Visiting CNBC’s Squawk Box, U.S. House Speaker Kevin McCarthy recommended locking teams from Disney and DeSantis in a room until they negotiated some sort of ceasefire — one in which Disney “abide[s] by the rules” and stays out of politics. (We think DeSantis would take that deal. CEO Bob Iger, not so much.)
Florida Sen. Rick Scott, appearing Thursday on FBN’s The Bottom Line, sided with DeSantis on the law in question, but encouraged better times:
“What I hope is that cooler heads are going to prevail here,” Scott said Wednesday. “We’ve got to figure out how to solve this problem, how to make sure Disney continues to grow in our state, how Disney continues to invest and add more jobs.”
Suppose other companies that might otherwise move to Florida get cold feet over this, Sen. Marco Rubio said on Fox & Friends. That’s a hypothetical, Rubio said, before rallying to Desantis’ side: “I don’t have a problem with taking on Disney. I think the fundamental question here is what we’re trying to fix is the fact that Disney had some arrangement that gave them governmental-type powers. I think it’s a perfectly legitimate thing.”
Chris Christie, Asa Hutchinson and Chris Sununu — past and current GOP governors all — also weighed in. You can find their misgivings if you search hard enough.
Those seeking a ray of sunshine in this desultory turn of events can turn, of all places, to Slate, where Mark Joseph Stern frets if Disney prevails in the lawsuit filed — with noble intent, he acknowledges — in federal court Wednesday, the United States could be catapulted more than a century into the past, beyond even the wildest conservative dreams of Barry Goldwater.
Federal courts are reluctant to strike down otherwise valid laws because they might be pretext for the suppression of speech. But this case is more about contract law than free expression. And by invoking the Constitution’s contracts clause, and leaning on it so heavily, Disney is playing with fire. There is a reason this provision has sat moribund for nearly a century: Interpreted broadly, it could give courts immense power to help corporations and employers escape regulation. The federal judiciary should not be handed another open-ended invitation to halt progress at the behest of the unscrupulous and powerful — which, free speech gestures aside, is what this is.
Don’t misinterpret the writer. He regards DeSantis as a bigot and an instigator of anti-LGBTQ censorship. But a successful raising of the contracts clause would, in his view, begin to unravel 90 years of federal government regulation, dating back to the New Deal, in the name of good-deeds-doing. And he shudders.

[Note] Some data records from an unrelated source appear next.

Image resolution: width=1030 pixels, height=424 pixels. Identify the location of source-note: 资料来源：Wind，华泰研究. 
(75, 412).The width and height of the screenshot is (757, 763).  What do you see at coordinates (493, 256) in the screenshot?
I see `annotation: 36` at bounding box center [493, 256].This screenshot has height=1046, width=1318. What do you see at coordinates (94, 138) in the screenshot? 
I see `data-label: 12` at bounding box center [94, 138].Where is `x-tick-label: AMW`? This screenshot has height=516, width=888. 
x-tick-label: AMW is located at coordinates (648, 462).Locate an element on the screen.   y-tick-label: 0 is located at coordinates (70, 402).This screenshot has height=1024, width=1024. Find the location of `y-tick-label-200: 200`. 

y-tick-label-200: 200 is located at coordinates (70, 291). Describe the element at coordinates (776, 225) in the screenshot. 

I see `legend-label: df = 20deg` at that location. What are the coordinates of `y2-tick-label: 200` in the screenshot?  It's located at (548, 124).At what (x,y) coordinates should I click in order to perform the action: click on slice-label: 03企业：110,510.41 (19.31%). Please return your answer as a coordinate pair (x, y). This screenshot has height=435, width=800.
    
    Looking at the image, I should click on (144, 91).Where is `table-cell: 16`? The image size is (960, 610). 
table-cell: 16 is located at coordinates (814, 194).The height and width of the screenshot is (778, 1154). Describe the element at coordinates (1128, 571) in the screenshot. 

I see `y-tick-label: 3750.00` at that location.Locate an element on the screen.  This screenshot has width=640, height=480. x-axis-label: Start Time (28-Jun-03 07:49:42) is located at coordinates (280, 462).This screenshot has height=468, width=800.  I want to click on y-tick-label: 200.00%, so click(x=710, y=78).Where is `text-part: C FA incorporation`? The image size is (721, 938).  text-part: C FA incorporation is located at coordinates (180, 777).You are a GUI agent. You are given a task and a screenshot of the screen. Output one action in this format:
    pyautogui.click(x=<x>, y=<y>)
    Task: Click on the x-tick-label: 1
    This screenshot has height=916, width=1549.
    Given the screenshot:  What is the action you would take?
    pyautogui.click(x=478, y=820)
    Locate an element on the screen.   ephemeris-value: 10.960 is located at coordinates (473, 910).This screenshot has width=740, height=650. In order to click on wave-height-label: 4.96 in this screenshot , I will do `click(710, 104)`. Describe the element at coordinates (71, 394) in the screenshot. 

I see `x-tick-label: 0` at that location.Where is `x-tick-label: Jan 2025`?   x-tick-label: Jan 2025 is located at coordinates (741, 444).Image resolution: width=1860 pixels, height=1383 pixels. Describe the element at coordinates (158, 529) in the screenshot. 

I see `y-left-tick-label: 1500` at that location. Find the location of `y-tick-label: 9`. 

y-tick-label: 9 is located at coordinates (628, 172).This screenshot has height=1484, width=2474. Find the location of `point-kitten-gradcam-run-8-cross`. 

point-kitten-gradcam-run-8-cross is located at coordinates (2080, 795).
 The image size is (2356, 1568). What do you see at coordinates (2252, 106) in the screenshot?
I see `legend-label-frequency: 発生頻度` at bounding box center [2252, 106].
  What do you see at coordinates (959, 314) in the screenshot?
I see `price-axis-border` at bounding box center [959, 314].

That’s why far-right anti-government groups like the New Civil Liberties Alliance encouraged the Supreme Court to use the COVID eviction cases to “reinvigorate” the clause: They sense an opportunity to restore it as a cudgel against progressive regulation. It would be a sadly ironic victory if the House of Mouse’s enlightened quest for justice empowered the courts to resurrect this dangerous zombie legal doctrine.
Wait. A gigantic corporate player launches a legal response to a conservative presidential candidate’s power play, and the ultimate potential outcome is a SCOTUS ruling that releases Washington’s iron fist from private enterprise, thereby simultaneously satisfying corporate player and presidential candidate?
Dan Brown, call your agent. This, patient readers, is a plot twist unimaginable by even the most brazen conspiracy-fixated novelist. If such a wild scenario is indeed afoot (please, please, please), who cares what Charlie Hurt thinks?